To the editor:
Re: "School breakfast for kids in need only," Letters, Dec. 7.
Had the editor not cut out the financial information from my Nov. 30 letter, Mr. Herron might have been less hostile in his response of Dec. 7.
My point that neither the Ministry of Education nor the Vancouver School Board has demonstrated the fiscal competence necessary to reliably provide breakfasts to the vulnerable students in Vancouver can be verified by perusing the Ministry's website. Fact: since 2004 the Ministry, through community schools programs (Community-LINK), has bestowed $54 million per year to B.C. school districts to keep vulnerable students in schools.

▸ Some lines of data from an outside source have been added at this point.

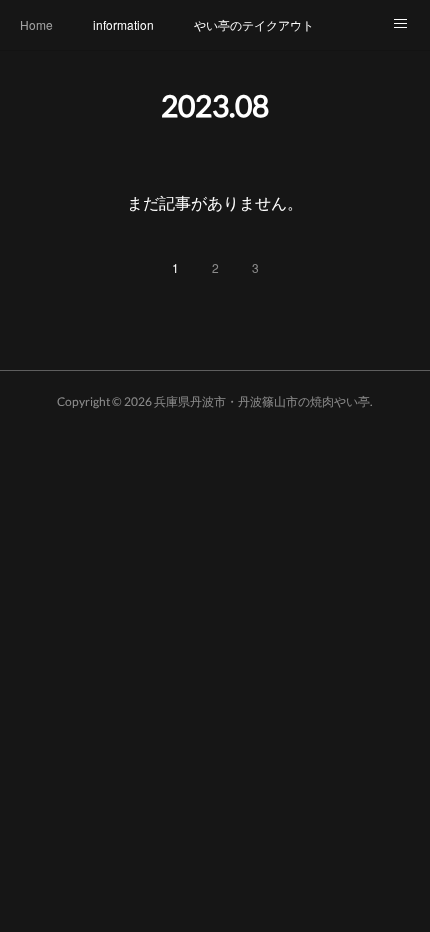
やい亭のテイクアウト (254, 24)
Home (36, 24)
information (123, 24)
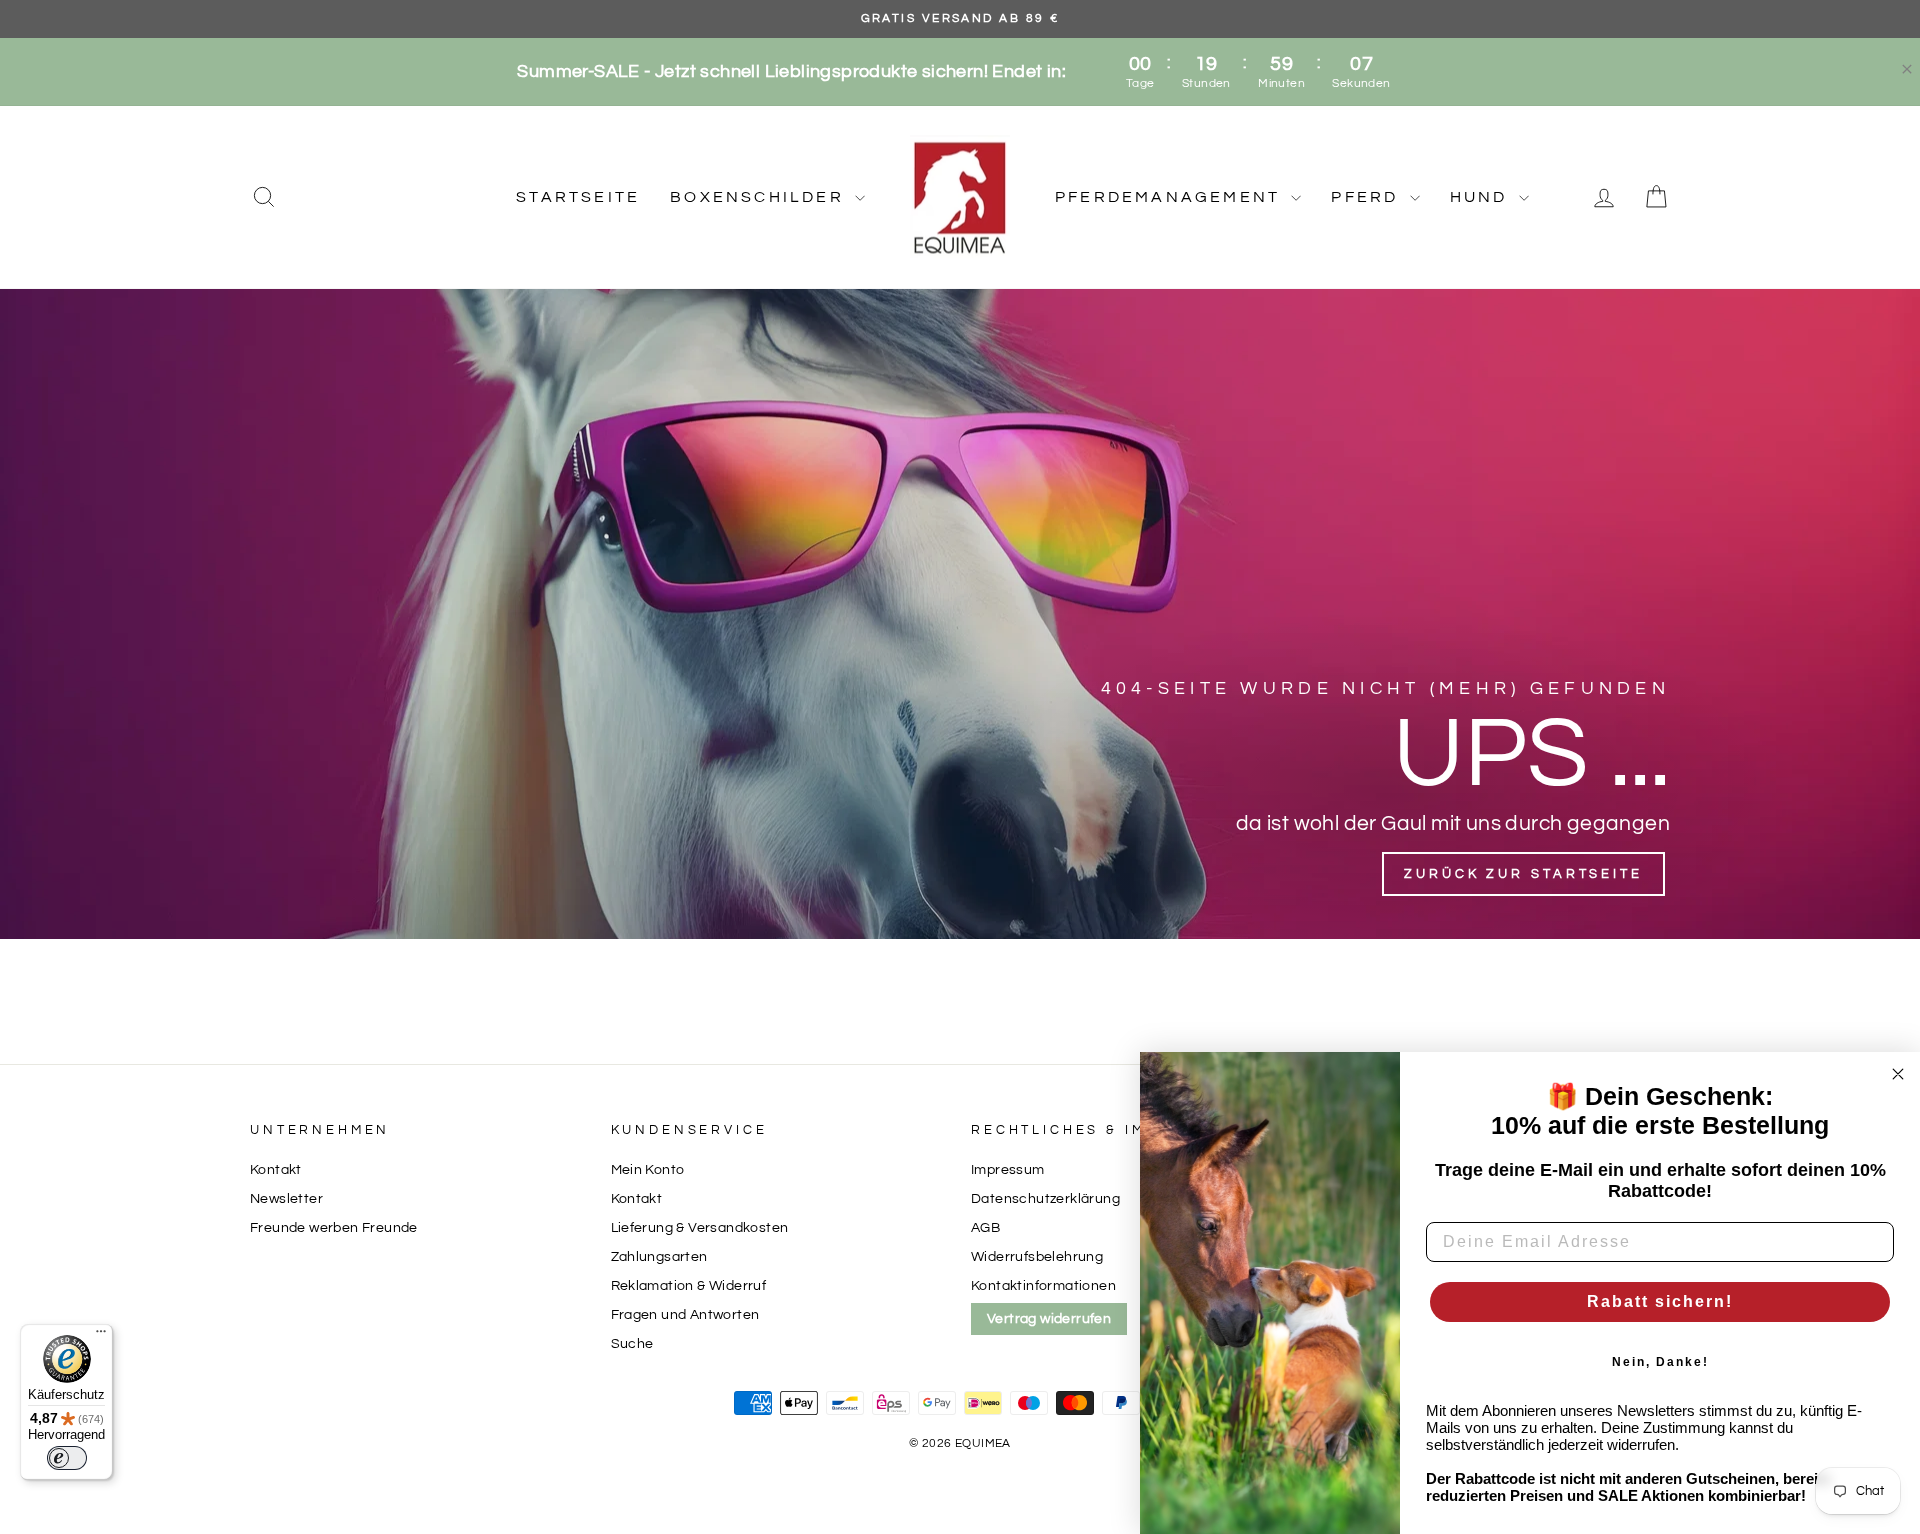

Fact: VSB has received $8 to $9 million of those grants each year to support the need of such at-risk students. To summarize, for eight years, the VSB has received at least $64 million (eight years times $8M equals $64) in "stable funding for at-risk students" and the Ministry has granted $432 million (eight years times $54 million equals $432 million) province-wide for such students. Children who are hungry and lack nutritious food are tired, often ill and definitely at-risk/vulnerable. Yet, the spokesperson for COPE in an earlier Courier story stated: "CommunityLINK does not provide school breakfasts." My question to the Ministry and VSB trustees is, why not?
On a personal note, Mr. Herron reacted to my politically neutral opinion in a manner typical of politicians of all political persuasions and too many pseudo-journalists in the city and province. He assumes, because we differ on solutions for feeding the increasing numbers of vulnerable children, that I have not lived nor worked in East Vancouver, that I am "ill-informed" and that I am "condescending" because I made a reference to an important component of breaking the poverty cycle - parenting skills.
The questionable expenditures cited above and the failure of schools to meet the academic need of diverse, vulnerable students demonstrate why these institutions cannot take on more responsibilities.
It is the ministries of families and children - federal and provincial - that need to create and provide oversight to such programs.